You are viewing a plain text version of this content. The canonical link for it is here.
Posted to commits@impala.apache.org by jo...@apache.org on 2019/02/06 05:18:24 UTC
[impala] 05/08: test-with-docker: decrease image size by
"de-duping" HDFS.
This is an automated email from the ASF dual-hosted git repository.
joemcdonnell pushed a commit to branch master
in repository https://gitbox.apache.org/repos/asf/impala.git
commit 2f5d0016eaa3f9e0e4e3b02032d092cd7b887198
Author: Philip Zeyliger <ph...@cloudera.com>
AuthorDate: Tue Oct 23 09:53:54 2018 -0700
test-with-docker: decrease image size by "de-duping" HDFS.
This change shaves about 20GB of the (uncompressed) Docker
image for test-with-docker, taking it from ~60GB to ~40GB.
Compressed, the image ends up being about 14GB.

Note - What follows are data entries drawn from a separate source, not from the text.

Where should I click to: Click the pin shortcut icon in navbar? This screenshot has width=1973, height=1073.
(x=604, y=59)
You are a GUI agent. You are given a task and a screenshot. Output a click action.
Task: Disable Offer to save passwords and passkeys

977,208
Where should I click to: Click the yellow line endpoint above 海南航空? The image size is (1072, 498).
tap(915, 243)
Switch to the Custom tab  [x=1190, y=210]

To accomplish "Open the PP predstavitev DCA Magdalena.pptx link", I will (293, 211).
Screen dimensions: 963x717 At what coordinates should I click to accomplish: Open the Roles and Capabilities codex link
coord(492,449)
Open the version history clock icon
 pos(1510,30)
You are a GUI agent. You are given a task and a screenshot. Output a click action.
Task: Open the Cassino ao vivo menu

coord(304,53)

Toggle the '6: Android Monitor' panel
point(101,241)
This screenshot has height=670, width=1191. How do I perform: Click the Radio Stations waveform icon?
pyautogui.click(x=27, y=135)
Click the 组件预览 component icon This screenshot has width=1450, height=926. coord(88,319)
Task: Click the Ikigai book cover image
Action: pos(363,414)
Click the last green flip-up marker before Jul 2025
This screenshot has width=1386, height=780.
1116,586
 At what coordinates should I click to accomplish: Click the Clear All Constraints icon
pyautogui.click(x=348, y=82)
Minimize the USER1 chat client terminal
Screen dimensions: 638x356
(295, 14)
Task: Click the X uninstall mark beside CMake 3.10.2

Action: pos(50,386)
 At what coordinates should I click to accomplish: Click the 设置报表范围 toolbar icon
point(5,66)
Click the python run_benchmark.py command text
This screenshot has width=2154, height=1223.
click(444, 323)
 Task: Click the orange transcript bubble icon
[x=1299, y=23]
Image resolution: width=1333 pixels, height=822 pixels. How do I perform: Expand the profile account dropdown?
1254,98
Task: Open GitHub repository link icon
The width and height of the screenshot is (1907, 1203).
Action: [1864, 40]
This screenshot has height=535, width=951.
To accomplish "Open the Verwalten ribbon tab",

To do this, we cheat: HDFS represents every block three times, so we
have three copies of every block. Before committing the image, we simply
hard-link the blocks together, which happens to work. It's an
implementation detail of HDFS that these blocks aren't, say, appended
to, but I think the trade-off in time and disk space saved is worth it.
Because the image is smaller, it takes less time to "docker commit" it.
Change-Id: I4a13910ba5e873c31893dbb810a8410547adb2f1
Reviewed-on: http://gerrit.cloudera.org:8080/11782
Reviewed-by: Impala Public Jenkins <im...@cloudera.com>
Tested-by: Impala Public Jenkins <im...@cloudera.com>
---
docker/entrypoint.sh | 18 ++++++++++++++++++
1 file changed, 18 insertions(+)
diff --git a/docker/entrypoint.sh b/docker/entrypoint.sh
index c4a1243..3f56252 100755
--- a/docker/entrypoint.sh
+++ b/docker/entrypoint.sh
@@ -252,6 +252,24 @@ function build_impdev() {
# Shut down things cleanly.
testdata/bin/kill-all.sh
+ # "Compress" HDFS data by de-duplicating blocks. As a result of
+ # having three datanodes, our data load is 3x larger than it needs
+ # to be. To alleviate this (to the tune of ~20GB savings), we
+ # use hardlinks to link together the identical blocks. This is absolutely
+ # taking advantage of an implementation detail of HDFS.
+ echo "Hardlinking duplicate HDFS block data."
+ set +x
+ for x in $(find testdata/cluster/*/node-1/data/dfs/dn/current/ -name 'blk_*[0-9]'); do
+ for n in 2 3; do
+ xn=${x/node-1/node-$n}
+ if [ -f $xn ]; then
+ rm $xn
+ ln $x $xn
+ fi
+ done
+ done
+ set -x
+
# Shutting down PostgreSQL nicely speeds up it's start time for new containers.
_pg_ctl stop